Superlative Albums I Wrote About in 2017


Before I count down the top ten albums I wrote about in 2017, I though I'd take a moment to shine a spotlight on some other music that didn't quite make the cut, but is well worth a listen for one reason or another. So here, in no particular order is some of this year's middlest music (that I wrote about this year) (not necessarily released this year) (also sass aside I do really like all of it) (y)!



"If you make a mistake and do not correct it, that is a second mistake," says Confucius. Evidence is mounting that the excellent Teenage Dream was a fluke, and vague disappointment is all we can expect from future Katy releases.

Mildly diverting but Greek-yoghurt-bland, Witness slips through the mind like a hot knife through butter, except without leaving a trace. And also it's a pretty blunt knife or whatever. And focus-tested to hell and back in a way that has caused it to resemble the resultant melty puddle. Cut me some slack, it's been a long year.

Also I totally plagiarised this award. The Francis Scott Key Key was first improvised in The West Wing, season 4 episode 18 'Privateers,' written by Aaron Sorkin and Paul Redford.

"To what extent should you get points for meaning well? Is it fair to take into account intentions when judging results?

Element and text position data
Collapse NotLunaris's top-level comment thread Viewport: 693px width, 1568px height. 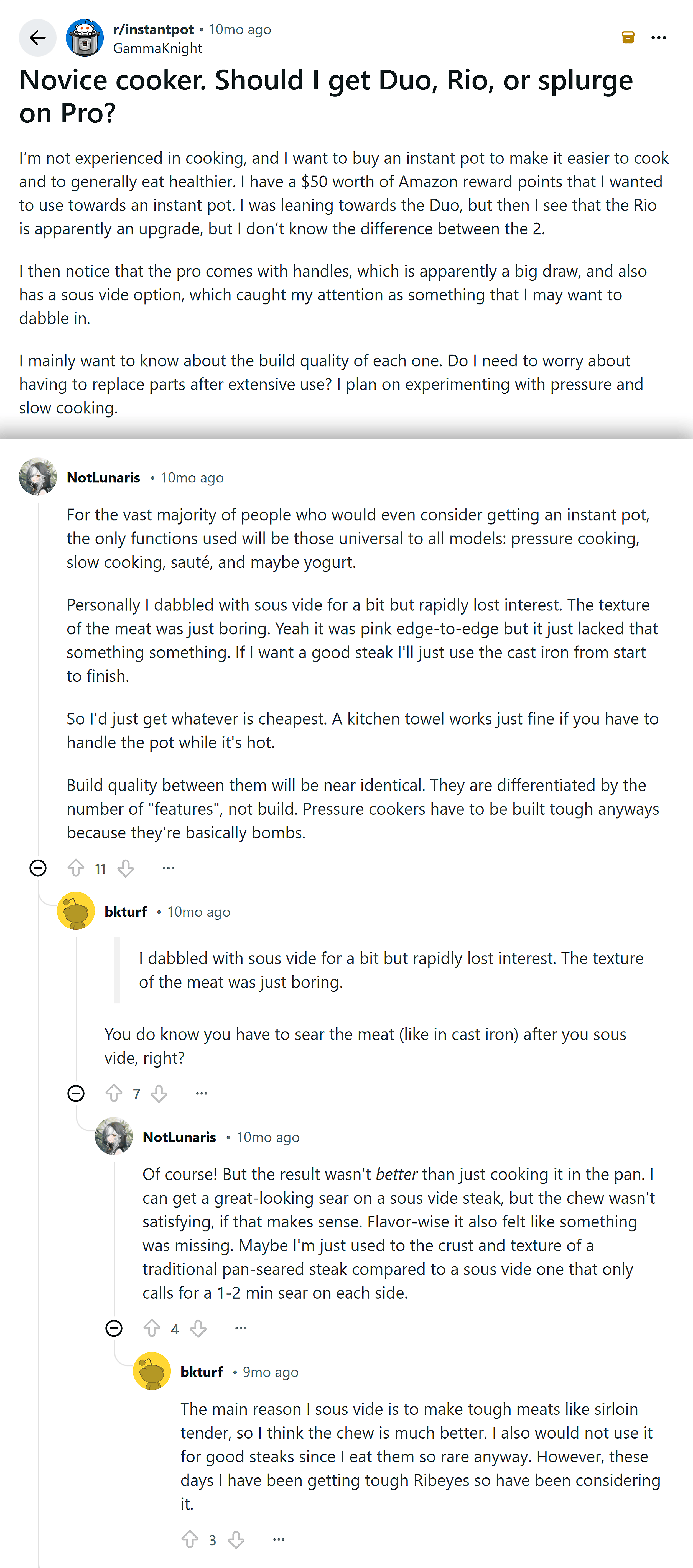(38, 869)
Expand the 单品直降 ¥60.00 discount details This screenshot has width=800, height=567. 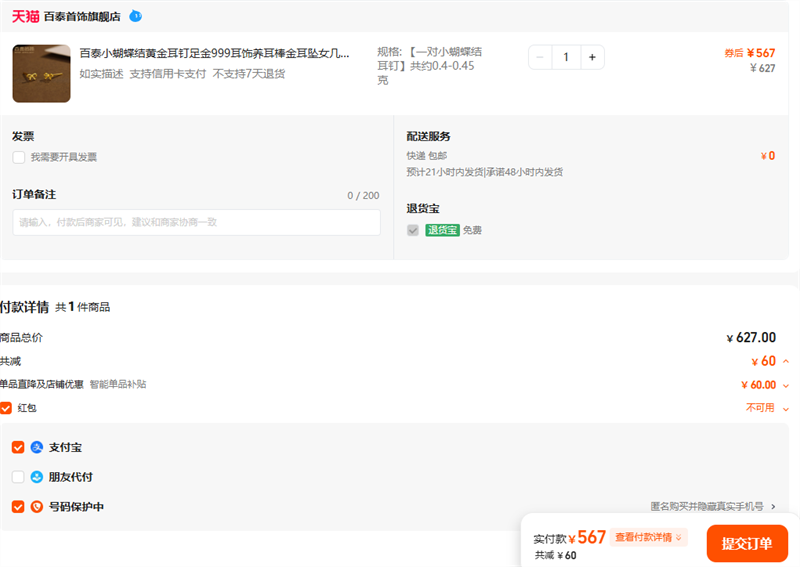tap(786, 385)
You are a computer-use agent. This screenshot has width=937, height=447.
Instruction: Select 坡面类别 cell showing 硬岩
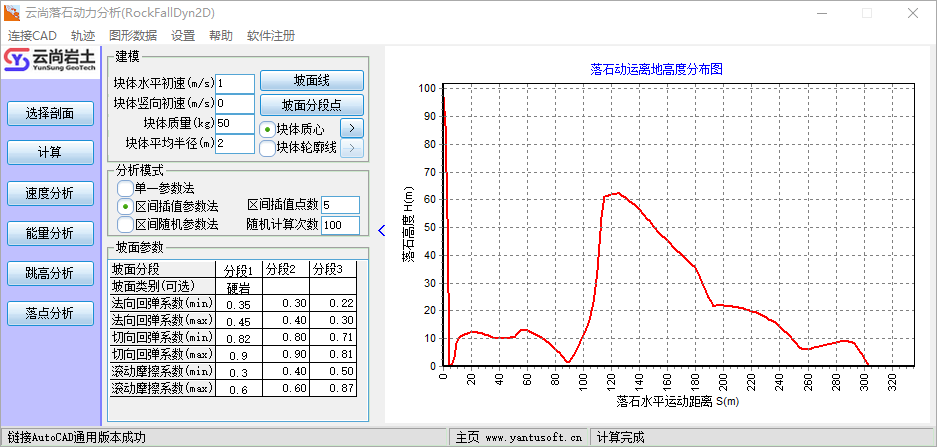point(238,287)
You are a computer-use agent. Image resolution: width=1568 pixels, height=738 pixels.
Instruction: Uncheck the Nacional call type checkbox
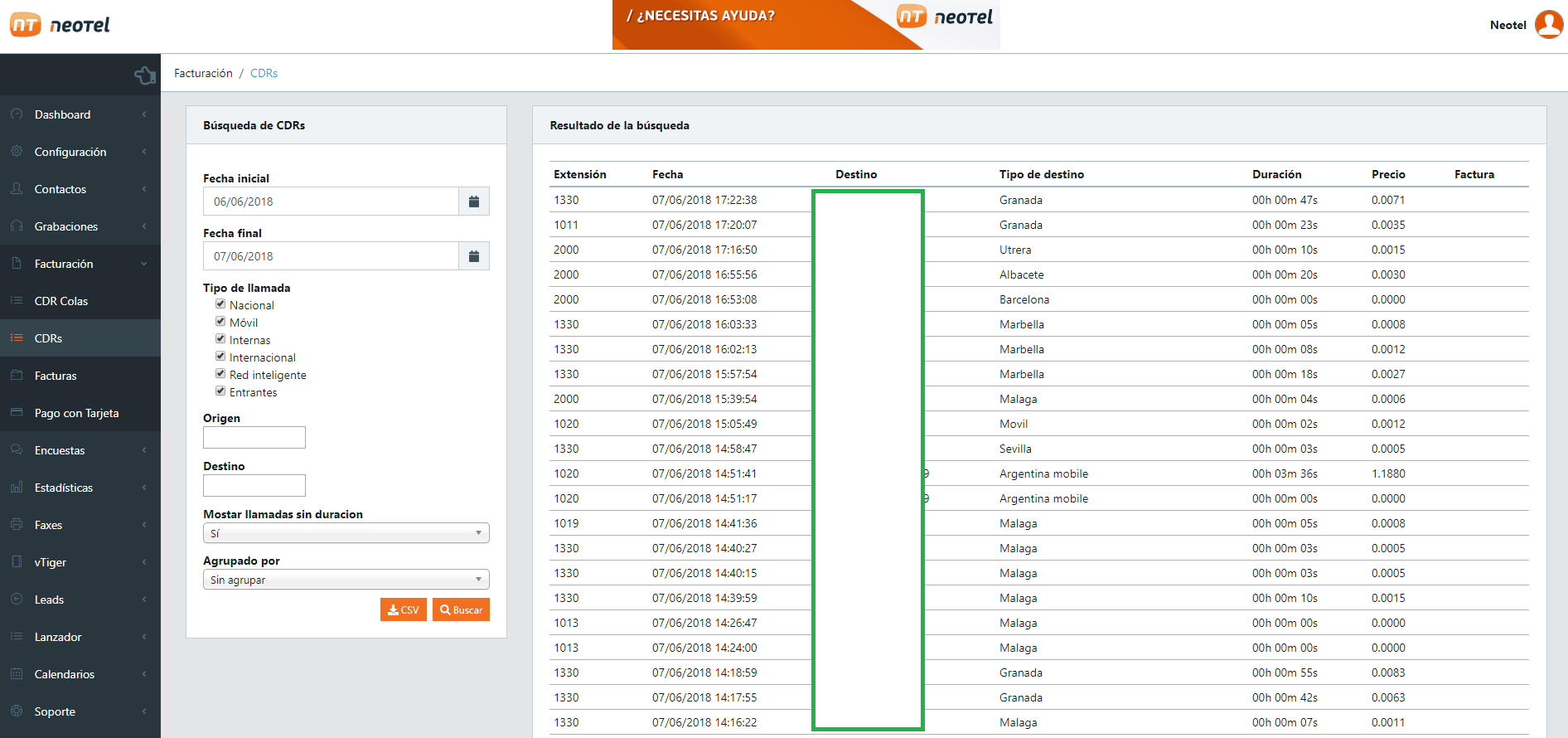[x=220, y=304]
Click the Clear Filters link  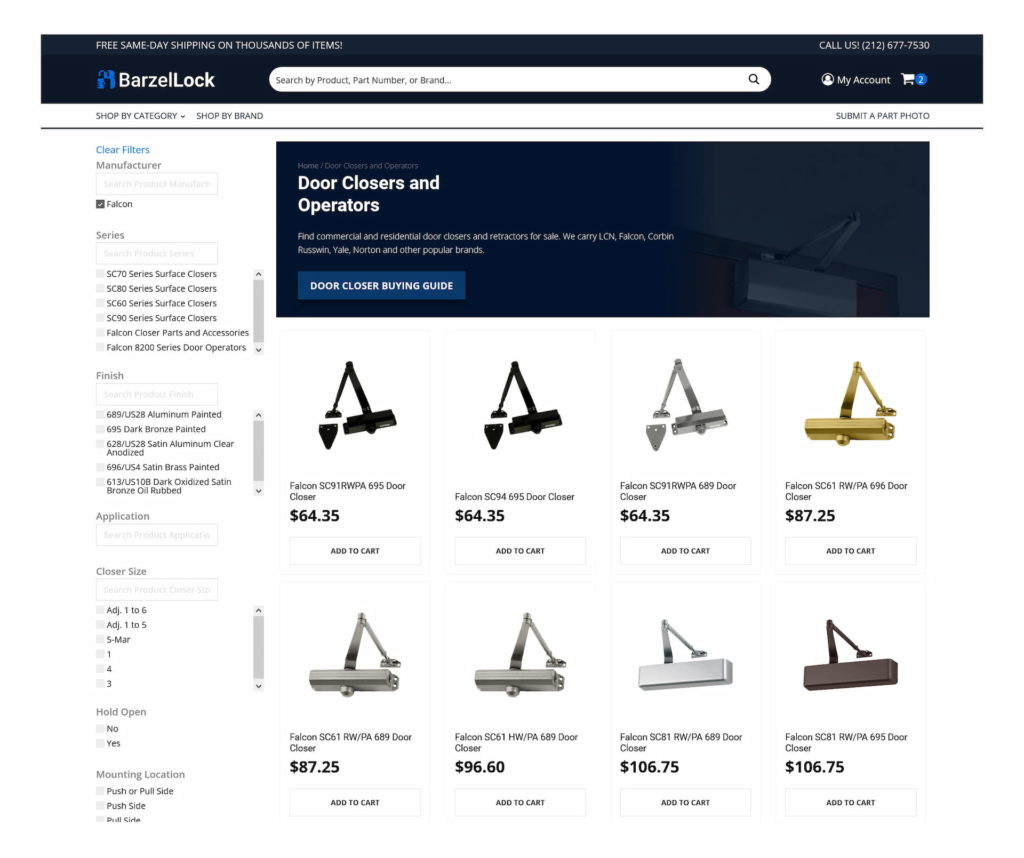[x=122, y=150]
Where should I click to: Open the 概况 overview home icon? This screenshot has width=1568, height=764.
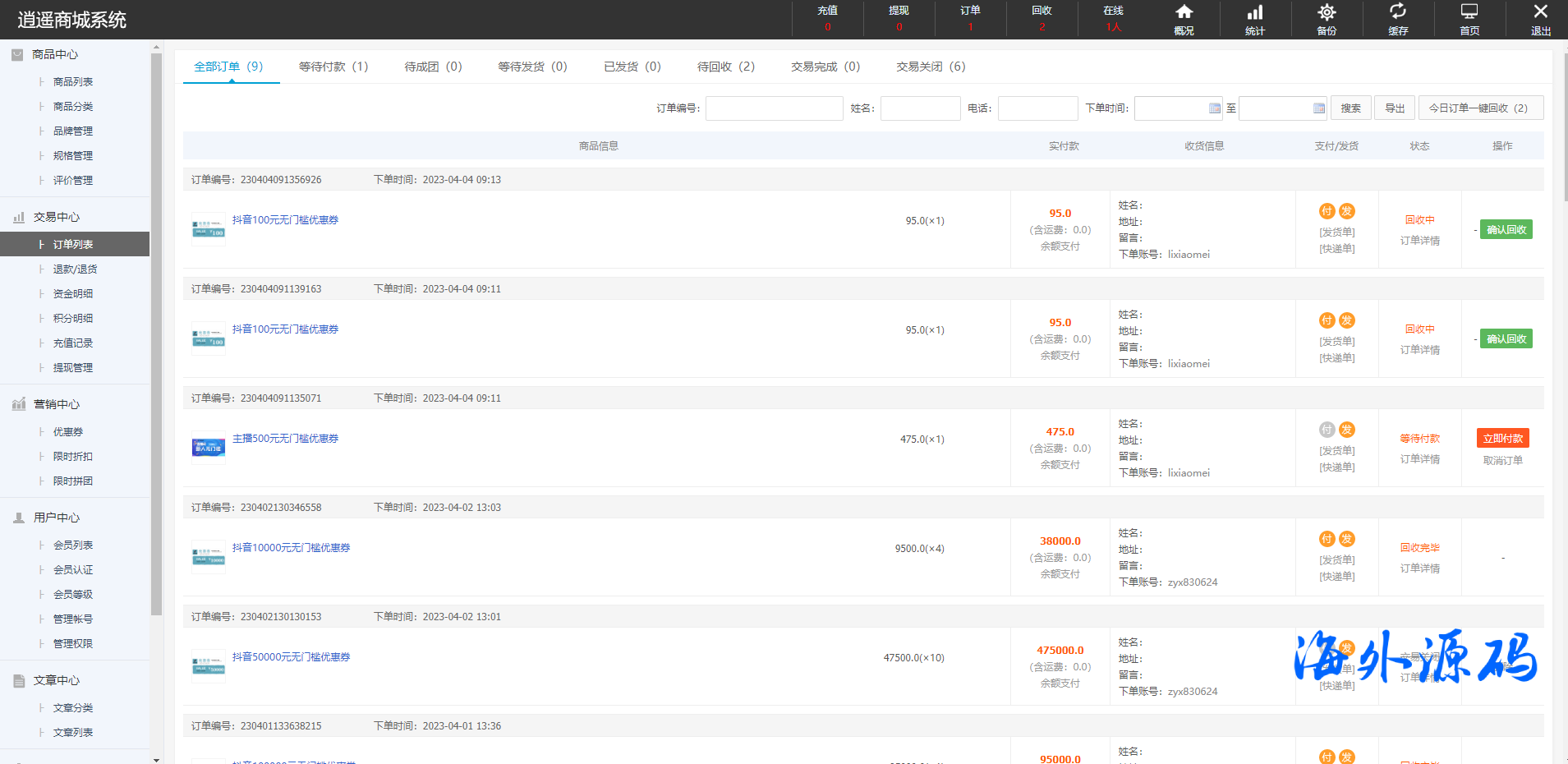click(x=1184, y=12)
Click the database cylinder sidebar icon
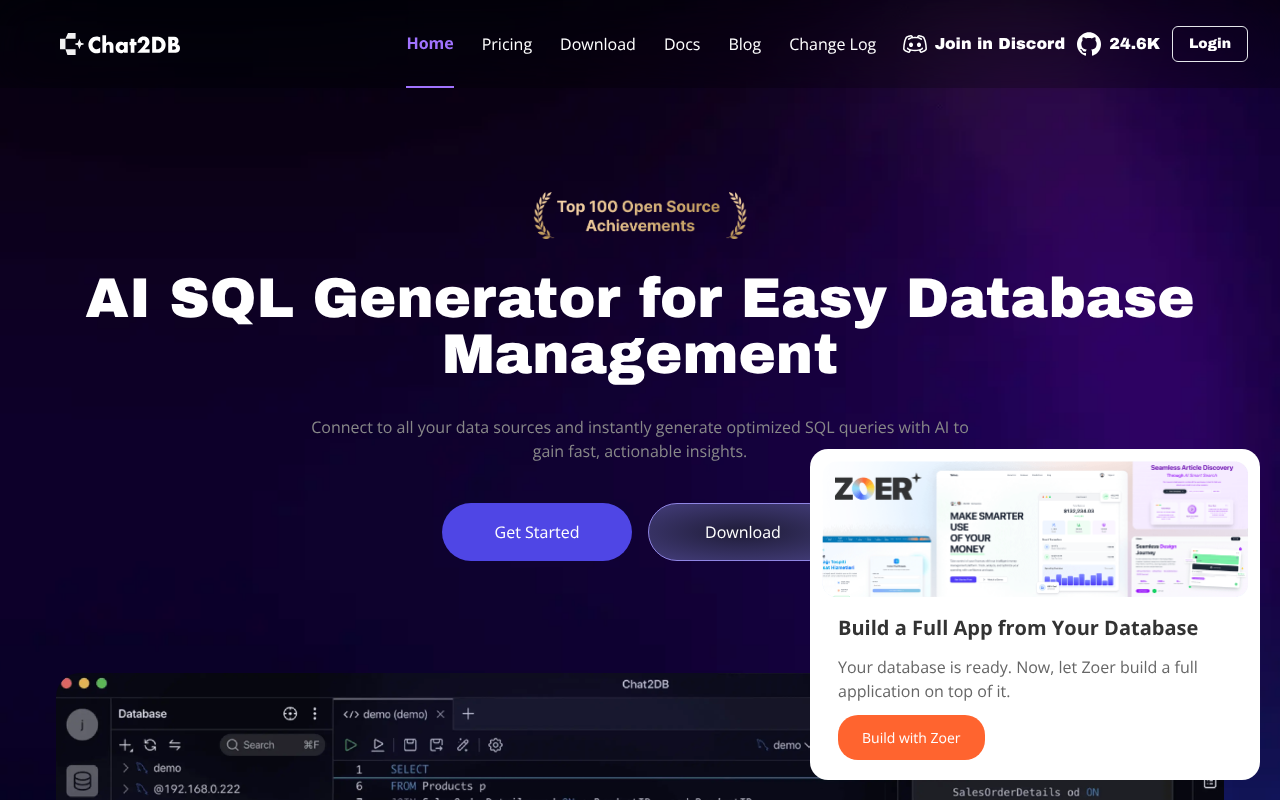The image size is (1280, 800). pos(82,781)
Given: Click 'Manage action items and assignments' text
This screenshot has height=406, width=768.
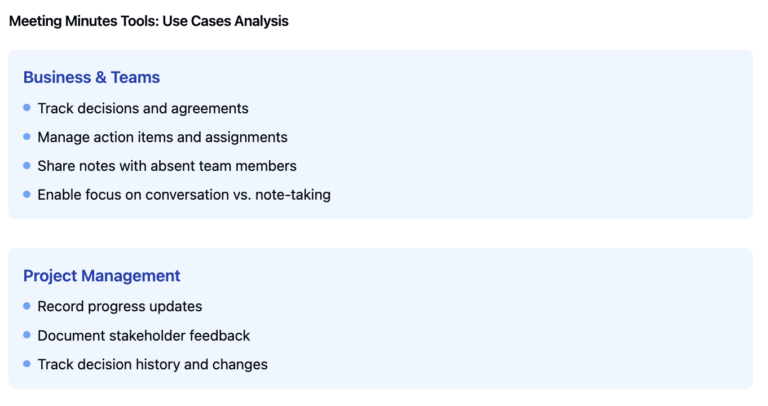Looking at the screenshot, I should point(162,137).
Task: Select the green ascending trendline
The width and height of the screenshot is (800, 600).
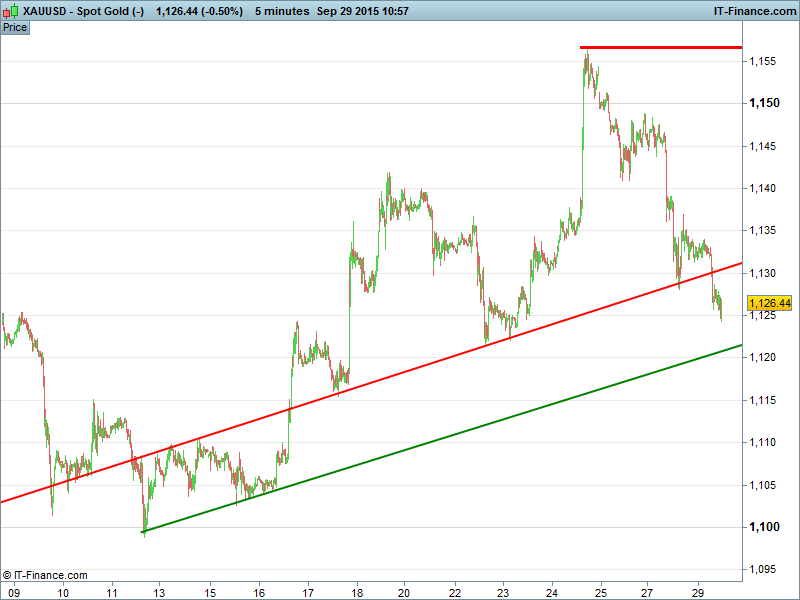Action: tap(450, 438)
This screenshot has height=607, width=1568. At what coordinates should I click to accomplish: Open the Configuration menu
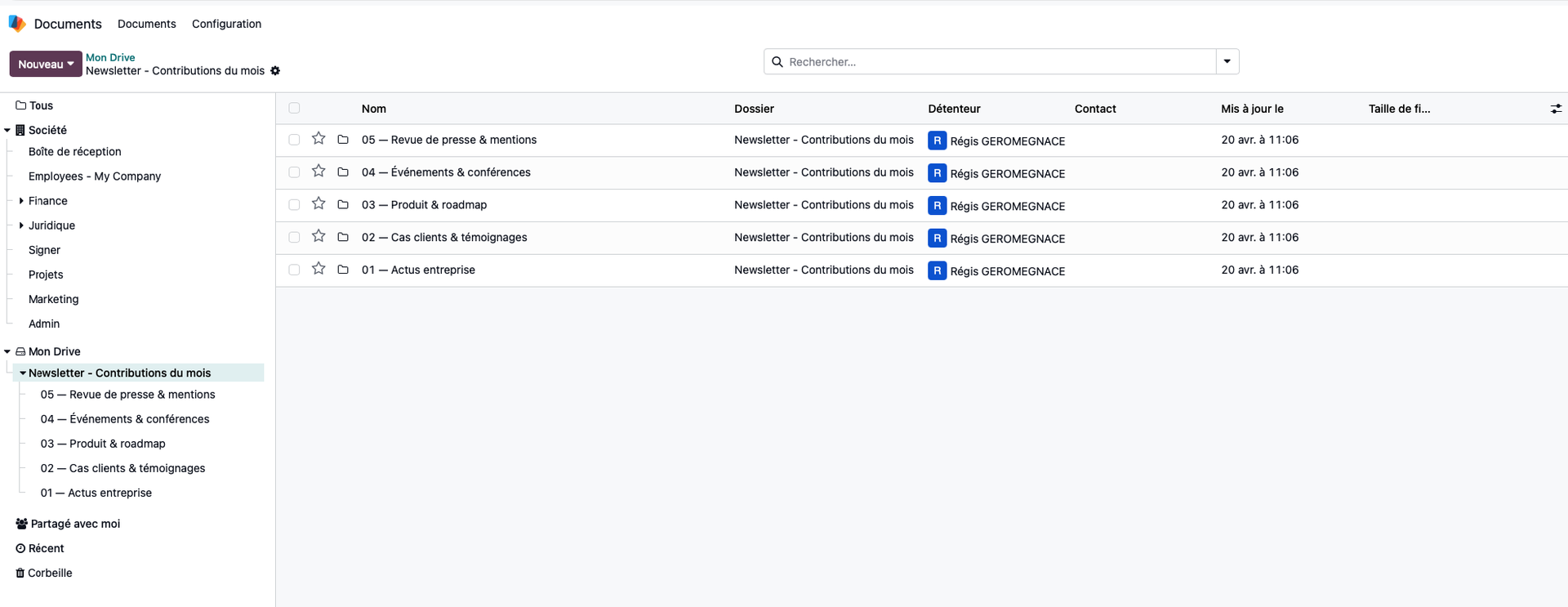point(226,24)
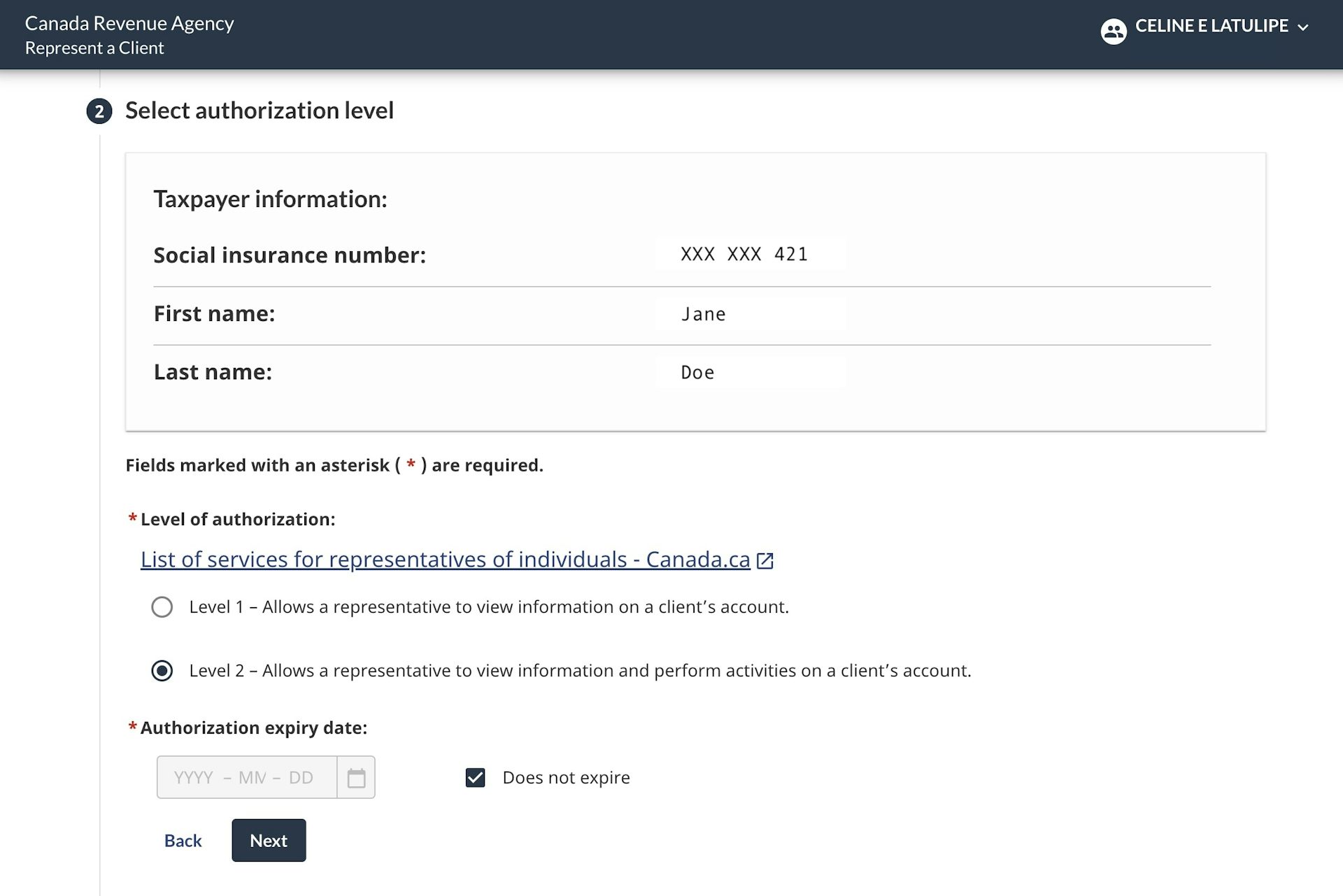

## Exercises
[1] According to the album write-up, where was the Francis Scott Key Key first improvised?
[2] Carry on the album write-up from its last sentence.
The data is separate material and has nothing to do with the album write-up.

## Per-task answers
[1] It was first improvised in The West Wing, season 4 episode 18, "Privateers," written by Aaron Sorkin and Paul Redford.

[2]
On the opening track of her most recent offering, Katy pleads: “Can I get a witness?” She throws back the smothering curtain of celebrity, and finally shows us a glimpse of the real Katy. Behind the fairy floss and the fireworks is someone who drinks coffee and drives a car, a woman who wants nothing more than to inspire women and girls everywhere to be their best selves. Witness encourages aspirations to greatness. Here she is, laid bare: the artist whose wildly successful 2010 album Teenage Dream became only the second ever to spawn five number-one singles. (The first was Michael Jackson’s Bad.) By sharing an intimate peek into the rigorously scrutinised life of one of the world’s richest, most famous and most powerful pop stars, Katy hopes that you too can find the wherewithal to succeed. 

She sees you, and all she asks in return is to be seen. 

What a shame that Witness cannot articulate Katy’s intent."



I apologise profusely for the crimes I committed against the English language in writing this article. It is not within my power to apologise on behalf of Superfruit for the crimes against fashion Scott and Mitch commit in their endlessly stylish music videos. Check them out if you like.

"Two parts funk-pop to one part strawberry daiquiri, Future Friends ably and joyfully balances a diversity of flavours with a common palate. Here it’s frothier, there it’s fizzier, everywhere it’s appealingly light on its feet. Superfruit have found themselves an eminently flattering pastel sweetness, and goodness do they ride it."



It's a tale as old as time. A classically trained musician tires of the limitations of their accustomed milieu, steps leftwards into pop music, and proceeds to tear it up. She soars high in the sky, like a bird but also like a cloud I guess.

Full disclosure: I prioritised assonance over common sense in naming this accolade.

"A selection of smart and supple arrangements flatters Kate’s hits and underrated gems alike, fetched from all corners of that bouncy indie-alt-pop triangle so many inhabit. As with the rest of her prodigious discography, she ricochets wildly up and down the spectrum from Serious Musician to utter dork for a spectacularly eclectic night of entertainment."



Wherein I am overly bitchy about country music and also the country: 

"Whiskey-smooth and pleasingly polished, Kacey Musgraves is exactly what we need: relaxed, focused, unfettered. Pageant Material coaxes a clear-eyed sweetness from her Texas twang, slipping by with the serenity of complete confidence in oneself and one’s abilities. It is a refreshingly minty julep oasis in an inhospitable wasteland of racism and cows; a beacon shining through the dusty gloom.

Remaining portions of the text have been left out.